*Task requirements*:
Pick out and copy every line of the data below that contains the string "section". Case counts, so only matches with the same capitalization qualify.

*Dataset extract*:
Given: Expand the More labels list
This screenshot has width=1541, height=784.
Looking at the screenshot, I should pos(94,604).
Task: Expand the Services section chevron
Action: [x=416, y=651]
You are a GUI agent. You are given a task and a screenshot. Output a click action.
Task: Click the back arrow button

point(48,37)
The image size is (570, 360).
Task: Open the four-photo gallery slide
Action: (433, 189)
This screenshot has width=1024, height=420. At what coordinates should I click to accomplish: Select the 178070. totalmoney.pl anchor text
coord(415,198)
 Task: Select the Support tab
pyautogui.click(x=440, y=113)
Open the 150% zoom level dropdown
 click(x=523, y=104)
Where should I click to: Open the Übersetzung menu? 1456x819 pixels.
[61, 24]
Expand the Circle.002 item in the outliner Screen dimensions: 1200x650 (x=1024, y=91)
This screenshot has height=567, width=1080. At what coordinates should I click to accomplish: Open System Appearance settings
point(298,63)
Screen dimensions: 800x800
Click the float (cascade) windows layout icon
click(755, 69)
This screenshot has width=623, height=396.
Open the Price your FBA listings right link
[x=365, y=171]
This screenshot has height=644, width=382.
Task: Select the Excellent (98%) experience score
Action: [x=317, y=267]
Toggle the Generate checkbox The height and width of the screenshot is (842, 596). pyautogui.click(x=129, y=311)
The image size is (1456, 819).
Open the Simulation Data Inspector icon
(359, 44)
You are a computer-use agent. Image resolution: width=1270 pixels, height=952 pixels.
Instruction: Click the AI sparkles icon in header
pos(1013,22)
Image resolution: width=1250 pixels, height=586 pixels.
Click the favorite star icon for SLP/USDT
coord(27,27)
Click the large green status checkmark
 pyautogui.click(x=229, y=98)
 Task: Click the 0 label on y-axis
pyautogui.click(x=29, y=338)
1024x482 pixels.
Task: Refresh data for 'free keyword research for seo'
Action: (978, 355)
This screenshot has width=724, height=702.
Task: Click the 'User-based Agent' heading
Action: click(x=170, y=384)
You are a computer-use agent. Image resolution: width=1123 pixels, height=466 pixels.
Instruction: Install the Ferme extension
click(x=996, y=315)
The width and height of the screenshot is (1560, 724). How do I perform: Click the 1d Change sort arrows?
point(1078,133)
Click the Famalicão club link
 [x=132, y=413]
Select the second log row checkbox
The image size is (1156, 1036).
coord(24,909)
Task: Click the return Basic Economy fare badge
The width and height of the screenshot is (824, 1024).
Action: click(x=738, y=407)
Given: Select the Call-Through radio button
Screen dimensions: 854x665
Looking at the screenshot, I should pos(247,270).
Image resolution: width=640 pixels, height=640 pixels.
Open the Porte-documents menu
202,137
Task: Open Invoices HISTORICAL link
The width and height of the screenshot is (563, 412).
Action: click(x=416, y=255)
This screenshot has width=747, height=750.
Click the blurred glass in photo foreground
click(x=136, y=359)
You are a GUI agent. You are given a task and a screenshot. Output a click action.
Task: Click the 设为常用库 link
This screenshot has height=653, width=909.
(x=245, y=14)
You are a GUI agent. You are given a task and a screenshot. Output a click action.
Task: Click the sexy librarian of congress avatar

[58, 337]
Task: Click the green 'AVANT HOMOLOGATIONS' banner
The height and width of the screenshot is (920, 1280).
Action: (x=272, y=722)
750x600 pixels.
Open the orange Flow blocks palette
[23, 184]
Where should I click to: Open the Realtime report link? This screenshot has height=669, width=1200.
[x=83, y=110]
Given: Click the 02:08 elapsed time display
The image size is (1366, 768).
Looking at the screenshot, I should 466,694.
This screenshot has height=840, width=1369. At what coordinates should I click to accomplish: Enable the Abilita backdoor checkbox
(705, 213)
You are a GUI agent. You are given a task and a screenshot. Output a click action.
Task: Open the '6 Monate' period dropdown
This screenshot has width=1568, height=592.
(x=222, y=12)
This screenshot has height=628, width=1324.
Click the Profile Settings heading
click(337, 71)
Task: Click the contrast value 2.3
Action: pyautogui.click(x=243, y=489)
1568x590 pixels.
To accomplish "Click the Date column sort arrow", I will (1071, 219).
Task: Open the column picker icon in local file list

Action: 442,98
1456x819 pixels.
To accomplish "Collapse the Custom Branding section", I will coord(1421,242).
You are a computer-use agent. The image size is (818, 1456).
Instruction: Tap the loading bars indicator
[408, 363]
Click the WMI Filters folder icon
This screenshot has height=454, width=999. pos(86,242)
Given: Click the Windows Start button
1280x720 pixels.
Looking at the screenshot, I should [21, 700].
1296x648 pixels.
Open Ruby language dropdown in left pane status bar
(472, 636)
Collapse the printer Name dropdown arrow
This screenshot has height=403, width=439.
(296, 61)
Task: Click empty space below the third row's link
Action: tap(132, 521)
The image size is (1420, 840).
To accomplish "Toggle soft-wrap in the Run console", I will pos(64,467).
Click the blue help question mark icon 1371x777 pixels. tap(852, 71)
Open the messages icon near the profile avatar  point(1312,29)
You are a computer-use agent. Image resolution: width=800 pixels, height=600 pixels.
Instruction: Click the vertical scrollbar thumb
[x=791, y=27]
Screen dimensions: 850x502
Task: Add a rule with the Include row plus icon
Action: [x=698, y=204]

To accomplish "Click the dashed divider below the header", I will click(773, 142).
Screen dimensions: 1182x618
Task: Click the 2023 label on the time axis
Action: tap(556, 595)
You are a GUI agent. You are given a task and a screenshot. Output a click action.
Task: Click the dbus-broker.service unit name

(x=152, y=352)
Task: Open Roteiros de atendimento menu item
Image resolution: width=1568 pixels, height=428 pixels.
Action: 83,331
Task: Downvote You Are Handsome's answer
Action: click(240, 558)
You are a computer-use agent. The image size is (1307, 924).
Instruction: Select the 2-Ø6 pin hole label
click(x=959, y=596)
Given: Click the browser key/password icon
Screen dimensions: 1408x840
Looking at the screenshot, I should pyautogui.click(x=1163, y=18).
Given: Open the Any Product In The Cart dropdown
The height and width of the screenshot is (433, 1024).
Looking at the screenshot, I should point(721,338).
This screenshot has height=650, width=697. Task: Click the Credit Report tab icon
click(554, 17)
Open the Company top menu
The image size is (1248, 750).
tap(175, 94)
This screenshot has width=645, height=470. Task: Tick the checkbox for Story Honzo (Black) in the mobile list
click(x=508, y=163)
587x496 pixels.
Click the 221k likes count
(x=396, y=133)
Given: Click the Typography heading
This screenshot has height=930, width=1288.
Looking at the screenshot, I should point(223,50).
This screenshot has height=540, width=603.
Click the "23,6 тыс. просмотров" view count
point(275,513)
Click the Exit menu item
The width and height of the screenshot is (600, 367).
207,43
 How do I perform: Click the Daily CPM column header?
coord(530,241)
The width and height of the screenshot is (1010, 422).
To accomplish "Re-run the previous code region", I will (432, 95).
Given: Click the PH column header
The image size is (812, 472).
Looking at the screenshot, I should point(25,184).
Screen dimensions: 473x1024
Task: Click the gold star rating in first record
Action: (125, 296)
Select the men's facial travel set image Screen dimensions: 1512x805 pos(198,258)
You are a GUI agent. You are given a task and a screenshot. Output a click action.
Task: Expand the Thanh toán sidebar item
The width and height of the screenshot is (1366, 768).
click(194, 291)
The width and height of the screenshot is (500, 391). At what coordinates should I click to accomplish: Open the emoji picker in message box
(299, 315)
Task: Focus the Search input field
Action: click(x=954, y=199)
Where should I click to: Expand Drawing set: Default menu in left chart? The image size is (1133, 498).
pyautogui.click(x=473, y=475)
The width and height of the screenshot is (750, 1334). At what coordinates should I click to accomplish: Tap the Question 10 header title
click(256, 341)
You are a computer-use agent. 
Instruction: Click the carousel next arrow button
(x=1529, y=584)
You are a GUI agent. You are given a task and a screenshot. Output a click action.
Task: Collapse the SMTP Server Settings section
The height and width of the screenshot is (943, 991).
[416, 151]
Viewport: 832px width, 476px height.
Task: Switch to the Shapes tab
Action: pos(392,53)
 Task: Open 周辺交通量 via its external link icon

*Output*:
Task: Expand the Services section chevron
To accomplish "Collapse the Custom Branding section", I will coord(1421,242).
Task: Collapse the SMTP Server Settings section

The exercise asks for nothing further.